Speaking of celebrations in the United States, a lively debate has been going on regarding this topic
over at Vox Populi
, the blog of the Georgetown Voice
. The crowd of thousands that gathered outside the White House in the early hours of Monday included many undergrads from my alma mater, leading one Vox Populi
commenter to fault the Georgetown students who went to the White House for showing "a disgusting nationalist, jingoistic bloodlust I hoped to never see [come] out of my fellows Hoyas." This accusation of "jingoistic bloodlust" (typical Hoya rhetoric, by the way) unsurprisingly generated a lot of argument about whether or not the celebratory spirit of the gathering was appropriate. Here's how one participant responded:
I was also there, and the crowd was clearly not made up of just conservatives or military-hardliner types, and was not just college students. I think this was about many Americans very eager for something to celebrate in a time where things have looked so bleak lately with 2.5 wars and a still-awful economy.
For most I don’t think this was about bloodlust and celebrating death; it was about finally (if only symbolically) closing a chapter of the War on Terror that’s spanned basically all of our politically conscious lives.
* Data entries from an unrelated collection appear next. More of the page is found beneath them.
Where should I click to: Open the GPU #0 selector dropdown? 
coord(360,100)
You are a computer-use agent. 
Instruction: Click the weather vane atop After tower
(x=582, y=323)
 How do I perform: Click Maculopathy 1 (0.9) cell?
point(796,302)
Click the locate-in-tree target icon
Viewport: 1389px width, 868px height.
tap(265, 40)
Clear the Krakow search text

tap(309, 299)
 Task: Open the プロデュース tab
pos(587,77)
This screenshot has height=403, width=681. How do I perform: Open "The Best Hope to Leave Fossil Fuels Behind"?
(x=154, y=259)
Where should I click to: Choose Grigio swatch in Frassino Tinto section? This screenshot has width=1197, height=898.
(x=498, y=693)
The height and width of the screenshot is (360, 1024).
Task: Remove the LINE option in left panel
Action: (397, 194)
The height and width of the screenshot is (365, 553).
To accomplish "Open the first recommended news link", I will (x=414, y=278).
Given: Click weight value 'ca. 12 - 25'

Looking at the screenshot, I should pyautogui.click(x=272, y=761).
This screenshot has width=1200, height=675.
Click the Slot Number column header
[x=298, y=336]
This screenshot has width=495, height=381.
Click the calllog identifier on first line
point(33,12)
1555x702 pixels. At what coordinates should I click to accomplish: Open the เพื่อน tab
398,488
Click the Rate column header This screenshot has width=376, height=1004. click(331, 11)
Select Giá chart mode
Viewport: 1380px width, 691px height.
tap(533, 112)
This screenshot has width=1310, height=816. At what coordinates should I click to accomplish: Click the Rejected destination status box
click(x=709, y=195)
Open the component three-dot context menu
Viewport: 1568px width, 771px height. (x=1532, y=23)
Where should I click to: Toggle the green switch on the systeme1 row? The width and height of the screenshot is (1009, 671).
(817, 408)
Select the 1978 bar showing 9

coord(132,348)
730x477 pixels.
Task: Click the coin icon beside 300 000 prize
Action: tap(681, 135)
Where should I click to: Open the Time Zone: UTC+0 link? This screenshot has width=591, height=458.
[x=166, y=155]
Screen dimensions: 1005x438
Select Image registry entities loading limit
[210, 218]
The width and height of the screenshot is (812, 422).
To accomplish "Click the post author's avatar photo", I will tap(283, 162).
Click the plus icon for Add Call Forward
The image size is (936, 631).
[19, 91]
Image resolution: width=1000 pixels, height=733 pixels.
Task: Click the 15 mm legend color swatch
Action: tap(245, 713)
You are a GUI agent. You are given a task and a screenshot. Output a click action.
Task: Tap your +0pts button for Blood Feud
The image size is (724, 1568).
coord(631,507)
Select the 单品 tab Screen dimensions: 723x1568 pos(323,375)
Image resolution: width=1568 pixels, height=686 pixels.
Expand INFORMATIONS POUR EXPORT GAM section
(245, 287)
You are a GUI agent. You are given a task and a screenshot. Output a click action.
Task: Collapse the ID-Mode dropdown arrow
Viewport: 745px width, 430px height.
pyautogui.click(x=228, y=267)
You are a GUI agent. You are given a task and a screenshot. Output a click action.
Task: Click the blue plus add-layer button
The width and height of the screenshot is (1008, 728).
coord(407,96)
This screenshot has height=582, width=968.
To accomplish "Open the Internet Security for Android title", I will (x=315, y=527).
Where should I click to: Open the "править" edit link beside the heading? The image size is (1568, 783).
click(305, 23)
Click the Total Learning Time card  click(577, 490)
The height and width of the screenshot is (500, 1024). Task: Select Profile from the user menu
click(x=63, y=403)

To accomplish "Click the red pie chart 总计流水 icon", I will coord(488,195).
The last line about how the War on Terror has "spanned basically all of our politically conscious lives" confirms the generation gap that already exists between my own cohort and today's university students. I graduated from Georgetown in May of 2001 and was a first-year law student at Notre Dame when the 9/11 attacks took place; at the same time, the above commenter and his contemporaries (including the students I now teach at SJU) were all in elementary school. You'll have to ask me what I think about this later on, as I'm still trying to decide what to make of it.
Of all the comments on the Vox Populi
post referenced above, this one gave me the most to think and to pray about:
I’m from New Jersey. My best friend’s dad - a man who was basically my second father - died in the Twin Towers. To see how a family was destroyed after the attacks - via drug addiction, dropping out of school, and becoming utterly dysfunctional - was absolutely heartbreaking. The family that exists today isn’t even a replica of what existed ten years ago. And this isn’t a one-family situation - many people I’ve talked to from the New York/New Jersey area have seen very similar situations occur.
A few of my family members in the FDNY volunteered and helped that day. They risked their lives to help others without a second thought about what may happen to them or what may happen to their family members if they happened to pass away.
I went to the White House last night. I wasn’t celebrating Osama bin Laden’s demise. I was celebrating America.
Bin Laden’s death was symbolic for many reasons. For me, and for a lot of other people celebrating last night, it was a symbol that America cares. Ten years later, America is still trying to do whatever it can to make sure what happened to my friend’s family - and many families across America - never happens again.
I was celebrating that my government cares not only about politics and the nation, but about each citizen, each community, and each family. That’s a heck of a reason to celebrate.
What can I say to the above? What should
I say to the above? I really don't know. At the very least, I cannot presume to pass judgment on those for whom the pain and trauma of 9/11 is still very raw.
What I can really do?
I can recall my own 9/11 experience
. I can remember to pray for the lives that were lost and for God's mercy upon those who brought about their deaths, but I can't pretend that this is an adequate response to the losses that the survivors and families of the victims have suffered.
Someday I hope that I'll be able to offer a better response to all this than the one I've offered above. In the meantime, though, I suspect that nothing I can offer is better than silence.